At some point in time I decided that I would run Monday, Wednesday and Friday of this week. Sunday evening, I laid out everything that I would need for my run. Monday I woke up, got ready and went. Monday evening, I headed to the gym and had a really good workout.
Tuesday is a rest day. This particular Tuesday was an incredibly long work day (7:00 am to 8:30 pm). I will admit that I didn’t eat the best dinner and I don’t feel like I drank enough water throughout the day. Tuesday night I felt very iffy about going for a run in the morning. I checked the weather, cold, I thought about the cheeseburger that I had just eaten and reluctantly I laid out my running clothes and at about 10:45 I fell asleep.
5:00 am Wednesday morning my alarm goes off, this isn’t going to be pretty but I have to do it. I get dressed and I head out, same 1.48 miles as Monday. This doesn’t have to be pretty, I just need to get through it. I get to the stop sign at East, make it to the light at OP Ave, head around the park and reach a standard block where I take a measured walk break (the short block only and no streets included) back to my run and I get home.
I remembered to smile, I remembered to be thankful that my neighborhood is safe enough for me to do this and that my body is healthy enough to do this.
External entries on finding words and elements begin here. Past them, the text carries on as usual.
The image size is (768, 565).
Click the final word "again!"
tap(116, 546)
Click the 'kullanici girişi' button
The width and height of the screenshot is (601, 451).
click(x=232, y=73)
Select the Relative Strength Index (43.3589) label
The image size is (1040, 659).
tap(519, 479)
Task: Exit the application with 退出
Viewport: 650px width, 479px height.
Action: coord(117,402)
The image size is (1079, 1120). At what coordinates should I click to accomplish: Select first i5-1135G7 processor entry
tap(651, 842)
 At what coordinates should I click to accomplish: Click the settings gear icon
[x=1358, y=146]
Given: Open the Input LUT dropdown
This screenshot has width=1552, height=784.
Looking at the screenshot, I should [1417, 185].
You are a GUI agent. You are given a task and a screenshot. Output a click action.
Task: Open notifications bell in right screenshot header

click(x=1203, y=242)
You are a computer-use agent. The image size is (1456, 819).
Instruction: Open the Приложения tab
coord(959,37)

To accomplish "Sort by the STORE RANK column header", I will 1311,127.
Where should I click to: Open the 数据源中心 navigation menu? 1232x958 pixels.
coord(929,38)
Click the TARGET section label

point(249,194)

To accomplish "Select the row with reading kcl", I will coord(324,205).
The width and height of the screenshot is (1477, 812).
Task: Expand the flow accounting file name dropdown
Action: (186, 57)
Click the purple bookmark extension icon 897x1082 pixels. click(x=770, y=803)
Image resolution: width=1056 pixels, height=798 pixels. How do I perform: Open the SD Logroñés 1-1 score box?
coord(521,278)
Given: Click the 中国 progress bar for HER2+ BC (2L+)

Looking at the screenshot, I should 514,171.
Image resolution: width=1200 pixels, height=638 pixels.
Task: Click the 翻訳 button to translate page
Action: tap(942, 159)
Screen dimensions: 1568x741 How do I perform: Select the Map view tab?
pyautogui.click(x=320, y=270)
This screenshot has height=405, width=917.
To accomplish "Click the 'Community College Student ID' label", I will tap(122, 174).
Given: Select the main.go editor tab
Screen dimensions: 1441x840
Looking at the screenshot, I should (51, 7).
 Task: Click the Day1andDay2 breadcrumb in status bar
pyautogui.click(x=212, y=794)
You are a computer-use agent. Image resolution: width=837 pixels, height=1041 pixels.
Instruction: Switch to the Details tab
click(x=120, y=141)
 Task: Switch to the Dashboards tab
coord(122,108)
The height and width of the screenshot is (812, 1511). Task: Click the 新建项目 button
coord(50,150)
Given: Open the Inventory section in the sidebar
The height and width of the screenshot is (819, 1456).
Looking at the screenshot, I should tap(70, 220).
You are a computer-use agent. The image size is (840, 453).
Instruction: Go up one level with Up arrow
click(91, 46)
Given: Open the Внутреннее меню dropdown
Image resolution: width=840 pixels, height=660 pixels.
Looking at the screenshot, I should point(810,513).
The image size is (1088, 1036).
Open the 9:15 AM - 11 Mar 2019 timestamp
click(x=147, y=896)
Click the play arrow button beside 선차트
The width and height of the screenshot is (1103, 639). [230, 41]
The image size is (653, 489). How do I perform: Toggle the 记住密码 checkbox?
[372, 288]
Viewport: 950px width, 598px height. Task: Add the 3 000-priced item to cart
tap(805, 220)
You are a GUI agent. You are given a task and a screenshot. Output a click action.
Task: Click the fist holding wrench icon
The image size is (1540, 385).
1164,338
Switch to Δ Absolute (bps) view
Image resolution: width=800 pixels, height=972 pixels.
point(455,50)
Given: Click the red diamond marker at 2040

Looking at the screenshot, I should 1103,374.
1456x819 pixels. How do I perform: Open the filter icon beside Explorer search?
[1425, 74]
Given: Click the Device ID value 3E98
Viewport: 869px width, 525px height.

I stopped the app, went upstairs and laid on my bed, not wanting to because I was sweaty but needing to because I was still honestly tired. My watch and my phone sync and low & behold according to the app I ran better Wednesday than I did Monday. Same distance, faster time and less orange spots (walking breaks and general slowdowns).
. . . . and the point is?
Failure is an inherent part of the process so the risk of failing should never stop you from taking action, especially because sometimes, sometimes, you will find that you don’t perform as poorly as predicted. Just get out there and give it what you’ve got in that moment, you can’t ask for anything else.